How do you qualify for an SBA 504 loan?
An SBA 504 loan finances major fixed assets — commercial real estate, heavy equipment, or large machinery — through a structure that pairs a Certified Development Company (CDC) with a private lender. To qualify, your business must be for-profit, operate in the U.S., have a tangible net worth under $20 million, and have average net income below $6.5 million after taxes for the prior two years. You also need to demonstrate that the project creates or retains jobs, or meets a community development goal. Start your 504 application through ClearValue Lending to get matched with the right lender for your project.
The SBA 504 loan program is designed for long-term fixed asset financing — owner-occupied commercial real estate, manufacturing equipment, and similar capital investments. It's structured as two loans: a first-position mortgage from a private lender (typically 50% of the project), and a second-position debenture from a CDC (up to 40%), with the borrower putting in at least 10%. Full program rules are published on SBA.gov's 504 loan page.
Eligibility requirements
- For-profit business operating in the United States.
- Tangible net worth under $20 million (check the current SBA figure — it is subject to regulatory update).
- Average net income after federal taxes under $6.5 million for the two years before application (also subject to update — verify at SBA.gov).
- The financed assets must be used primarily by the business (owner-occupied for real estate).
- The project must meet a public policy goal: job creation or retention is the most common, but energy efficiency, rural development, and veteran-owned business goals also qualify.
- The business must have management experience relevant to the project and a reasonable prospect of repayment.
What the 504 covers — and what it doesn't
- Covered: purchase of owner-occupied commercial real estate; construction or renovation of facilities; purchase of long-life machinery and equipment (useful life 10+ years).
- Not covered: working capital, inventory, debt refinancing (with limited exceptions), or investment real estate.
- Soft costs like title, appraisal, and environmental assessments may be included in the project up to a limit — confirm with your CDC.

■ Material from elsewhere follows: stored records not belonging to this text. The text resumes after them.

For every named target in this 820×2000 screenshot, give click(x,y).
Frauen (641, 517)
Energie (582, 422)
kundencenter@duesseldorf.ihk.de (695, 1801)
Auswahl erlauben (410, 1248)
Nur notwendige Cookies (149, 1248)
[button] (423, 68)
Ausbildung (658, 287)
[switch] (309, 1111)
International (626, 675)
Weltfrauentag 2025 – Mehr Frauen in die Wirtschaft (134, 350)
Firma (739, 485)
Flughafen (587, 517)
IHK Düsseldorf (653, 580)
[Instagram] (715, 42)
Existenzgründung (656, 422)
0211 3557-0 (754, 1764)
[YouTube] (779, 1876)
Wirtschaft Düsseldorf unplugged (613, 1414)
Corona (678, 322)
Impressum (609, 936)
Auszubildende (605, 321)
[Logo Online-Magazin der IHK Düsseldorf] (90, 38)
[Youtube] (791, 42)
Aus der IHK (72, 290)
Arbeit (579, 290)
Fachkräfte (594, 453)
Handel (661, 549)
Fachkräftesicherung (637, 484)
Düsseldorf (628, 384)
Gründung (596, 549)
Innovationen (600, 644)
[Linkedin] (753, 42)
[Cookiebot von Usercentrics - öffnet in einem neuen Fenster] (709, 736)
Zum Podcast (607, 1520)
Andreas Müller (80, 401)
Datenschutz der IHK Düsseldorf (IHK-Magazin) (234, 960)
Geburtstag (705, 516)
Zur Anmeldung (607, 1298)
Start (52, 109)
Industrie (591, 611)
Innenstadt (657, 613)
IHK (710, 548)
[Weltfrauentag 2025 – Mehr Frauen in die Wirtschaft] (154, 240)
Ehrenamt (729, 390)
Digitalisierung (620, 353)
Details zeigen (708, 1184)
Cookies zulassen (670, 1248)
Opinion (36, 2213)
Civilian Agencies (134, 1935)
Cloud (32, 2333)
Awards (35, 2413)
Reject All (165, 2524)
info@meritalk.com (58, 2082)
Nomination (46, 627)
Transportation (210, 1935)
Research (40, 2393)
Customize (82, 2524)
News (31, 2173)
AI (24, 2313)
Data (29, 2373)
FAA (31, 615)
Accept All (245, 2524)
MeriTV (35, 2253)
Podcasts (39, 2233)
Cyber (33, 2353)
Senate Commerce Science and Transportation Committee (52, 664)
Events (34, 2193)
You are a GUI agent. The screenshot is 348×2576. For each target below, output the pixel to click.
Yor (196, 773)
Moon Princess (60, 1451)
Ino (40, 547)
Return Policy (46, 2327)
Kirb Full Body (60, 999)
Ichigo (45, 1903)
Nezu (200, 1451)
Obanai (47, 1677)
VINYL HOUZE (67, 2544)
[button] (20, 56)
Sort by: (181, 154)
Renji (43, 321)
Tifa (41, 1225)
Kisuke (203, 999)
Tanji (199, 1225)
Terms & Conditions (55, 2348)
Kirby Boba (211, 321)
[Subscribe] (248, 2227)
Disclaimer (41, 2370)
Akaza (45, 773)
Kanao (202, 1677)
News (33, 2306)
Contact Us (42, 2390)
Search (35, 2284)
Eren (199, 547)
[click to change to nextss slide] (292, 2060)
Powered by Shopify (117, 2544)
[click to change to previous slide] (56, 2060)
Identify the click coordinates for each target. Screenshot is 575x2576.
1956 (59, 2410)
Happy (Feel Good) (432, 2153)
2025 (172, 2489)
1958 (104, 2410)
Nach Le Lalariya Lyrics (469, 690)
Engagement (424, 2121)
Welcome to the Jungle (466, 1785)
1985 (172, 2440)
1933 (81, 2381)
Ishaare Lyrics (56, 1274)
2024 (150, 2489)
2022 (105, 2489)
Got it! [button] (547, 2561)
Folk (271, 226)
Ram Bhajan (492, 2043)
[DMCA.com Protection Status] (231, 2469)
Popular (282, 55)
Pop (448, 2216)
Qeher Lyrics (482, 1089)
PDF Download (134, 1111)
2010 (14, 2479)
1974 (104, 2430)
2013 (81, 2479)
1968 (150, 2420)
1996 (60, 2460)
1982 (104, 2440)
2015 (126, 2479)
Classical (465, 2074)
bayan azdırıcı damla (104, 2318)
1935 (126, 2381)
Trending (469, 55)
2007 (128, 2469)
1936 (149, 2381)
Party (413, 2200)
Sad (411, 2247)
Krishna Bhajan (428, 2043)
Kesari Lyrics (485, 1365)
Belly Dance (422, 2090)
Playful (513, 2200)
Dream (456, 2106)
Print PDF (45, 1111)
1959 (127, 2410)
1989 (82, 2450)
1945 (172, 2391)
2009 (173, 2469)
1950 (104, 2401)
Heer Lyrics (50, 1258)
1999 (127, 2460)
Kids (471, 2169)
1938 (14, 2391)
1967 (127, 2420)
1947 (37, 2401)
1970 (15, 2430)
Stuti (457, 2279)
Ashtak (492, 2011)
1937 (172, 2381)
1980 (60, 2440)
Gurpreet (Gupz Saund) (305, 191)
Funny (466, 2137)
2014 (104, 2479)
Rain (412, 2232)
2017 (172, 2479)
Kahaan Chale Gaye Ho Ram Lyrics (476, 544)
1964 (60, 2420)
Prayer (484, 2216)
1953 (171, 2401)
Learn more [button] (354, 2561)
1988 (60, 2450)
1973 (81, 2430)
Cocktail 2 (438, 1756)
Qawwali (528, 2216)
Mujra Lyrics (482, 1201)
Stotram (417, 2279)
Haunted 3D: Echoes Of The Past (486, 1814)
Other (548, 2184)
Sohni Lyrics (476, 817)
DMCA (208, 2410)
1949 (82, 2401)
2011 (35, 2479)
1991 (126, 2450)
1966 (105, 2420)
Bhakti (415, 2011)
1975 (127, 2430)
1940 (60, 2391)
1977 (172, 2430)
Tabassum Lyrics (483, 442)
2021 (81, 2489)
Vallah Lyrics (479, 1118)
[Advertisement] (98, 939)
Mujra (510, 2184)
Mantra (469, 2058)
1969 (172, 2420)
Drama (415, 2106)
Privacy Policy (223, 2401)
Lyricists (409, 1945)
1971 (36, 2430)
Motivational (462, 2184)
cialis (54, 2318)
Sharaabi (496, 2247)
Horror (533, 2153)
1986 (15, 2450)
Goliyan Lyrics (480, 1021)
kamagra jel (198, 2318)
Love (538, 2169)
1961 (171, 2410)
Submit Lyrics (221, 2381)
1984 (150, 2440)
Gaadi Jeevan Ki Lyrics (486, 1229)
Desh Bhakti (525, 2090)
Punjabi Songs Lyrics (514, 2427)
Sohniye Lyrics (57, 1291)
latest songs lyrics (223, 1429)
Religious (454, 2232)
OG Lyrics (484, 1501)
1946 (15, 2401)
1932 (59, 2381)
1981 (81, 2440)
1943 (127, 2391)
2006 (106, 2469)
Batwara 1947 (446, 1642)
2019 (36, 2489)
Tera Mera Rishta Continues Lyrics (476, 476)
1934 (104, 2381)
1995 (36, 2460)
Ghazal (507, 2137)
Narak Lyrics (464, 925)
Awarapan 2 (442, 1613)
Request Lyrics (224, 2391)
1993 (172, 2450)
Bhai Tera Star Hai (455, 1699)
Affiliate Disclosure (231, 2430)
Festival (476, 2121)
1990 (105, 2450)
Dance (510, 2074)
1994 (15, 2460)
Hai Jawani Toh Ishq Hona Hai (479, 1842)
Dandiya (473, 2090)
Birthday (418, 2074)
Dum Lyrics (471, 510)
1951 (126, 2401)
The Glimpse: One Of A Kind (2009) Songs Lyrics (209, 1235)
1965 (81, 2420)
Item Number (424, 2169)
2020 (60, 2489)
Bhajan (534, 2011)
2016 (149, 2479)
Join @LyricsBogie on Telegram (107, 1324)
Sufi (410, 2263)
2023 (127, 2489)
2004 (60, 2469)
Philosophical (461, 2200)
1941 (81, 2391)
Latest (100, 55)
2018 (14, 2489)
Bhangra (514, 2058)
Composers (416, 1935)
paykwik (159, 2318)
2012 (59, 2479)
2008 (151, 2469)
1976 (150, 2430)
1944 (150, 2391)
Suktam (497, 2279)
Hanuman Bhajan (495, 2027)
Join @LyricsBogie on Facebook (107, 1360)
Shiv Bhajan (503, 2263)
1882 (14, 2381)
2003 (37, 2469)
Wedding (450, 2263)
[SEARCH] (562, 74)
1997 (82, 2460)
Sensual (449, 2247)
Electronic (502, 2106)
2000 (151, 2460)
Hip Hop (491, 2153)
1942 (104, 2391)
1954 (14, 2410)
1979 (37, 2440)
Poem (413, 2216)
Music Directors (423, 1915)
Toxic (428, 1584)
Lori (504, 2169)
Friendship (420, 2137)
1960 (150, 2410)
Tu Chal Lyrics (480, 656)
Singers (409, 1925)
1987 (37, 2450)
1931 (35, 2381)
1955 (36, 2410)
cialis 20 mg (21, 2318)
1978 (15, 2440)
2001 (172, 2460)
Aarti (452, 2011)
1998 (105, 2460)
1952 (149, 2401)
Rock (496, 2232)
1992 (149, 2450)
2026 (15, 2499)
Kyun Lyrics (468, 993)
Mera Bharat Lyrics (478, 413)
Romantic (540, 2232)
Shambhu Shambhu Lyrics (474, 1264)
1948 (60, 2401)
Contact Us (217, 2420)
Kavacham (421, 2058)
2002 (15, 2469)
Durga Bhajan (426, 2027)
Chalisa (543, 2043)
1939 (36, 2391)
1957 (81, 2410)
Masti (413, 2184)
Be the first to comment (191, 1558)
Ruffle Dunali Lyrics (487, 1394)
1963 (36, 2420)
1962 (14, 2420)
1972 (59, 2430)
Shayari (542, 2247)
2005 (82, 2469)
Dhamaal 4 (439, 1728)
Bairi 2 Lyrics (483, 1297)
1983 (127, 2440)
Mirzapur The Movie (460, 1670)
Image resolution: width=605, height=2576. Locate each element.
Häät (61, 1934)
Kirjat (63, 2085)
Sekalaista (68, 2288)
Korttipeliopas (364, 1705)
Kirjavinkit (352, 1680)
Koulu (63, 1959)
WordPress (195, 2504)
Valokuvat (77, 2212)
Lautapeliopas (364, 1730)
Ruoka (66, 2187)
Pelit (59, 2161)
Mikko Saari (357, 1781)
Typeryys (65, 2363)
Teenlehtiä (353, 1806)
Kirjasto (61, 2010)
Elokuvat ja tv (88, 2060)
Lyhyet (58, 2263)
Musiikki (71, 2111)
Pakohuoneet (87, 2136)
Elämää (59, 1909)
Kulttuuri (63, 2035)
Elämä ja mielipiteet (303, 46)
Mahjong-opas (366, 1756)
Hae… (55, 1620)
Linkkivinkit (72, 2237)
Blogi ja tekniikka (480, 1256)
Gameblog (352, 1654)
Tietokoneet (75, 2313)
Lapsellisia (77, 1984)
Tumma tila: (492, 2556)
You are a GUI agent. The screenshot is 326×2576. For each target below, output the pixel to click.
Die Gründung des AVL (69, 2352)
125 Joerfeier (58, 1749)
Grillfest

- Maximum CDC debenture is $5.5 million for standard projects and up to $5.5 million per qualifying energy or manufacturing goal.
SBA 504 program figures
- The SBA 504 program has historically been one of the largest SBA loan programs by total dollars approved — the SBA publishes year-to-date approval data on its website by loan type and state. — SBA — 504 Loan Program Summary
- CDC debentures issued under the 504 program are sold to investors in pools through the SBA — this pooling structure is what keeps 504 rates competitive relative to conventional commercial real estate loans. — SBA — How 504 Loan Debentures Work
- SBA regulations set the net worth and income caps for 504 eligibility in 13 CFR Part 120 — the operative figures are verified at SBA.gov and can change with rulemaking. — SBA — 504 Loan Eligibility (13 CFR Part 120)
Key takeaways
- 504 loans are for fixed assets only — real estate, heavy equipment, major improvements — not working capital.
- The 50/40/10 structure means your down payment can be as low as 10%, which is lower than most conventional commercial loans.
- Net worth under $20 million and average net income under $6.5 million after taxes are the two primary size gates — verify current figures at SBA.gov.
- A CDC, not your bank, originates the SBA portion; a platform that knows both sides of the deal simplifies the application.
- Job creation or retention is the most common public policy goal — document it early because CDCs require it.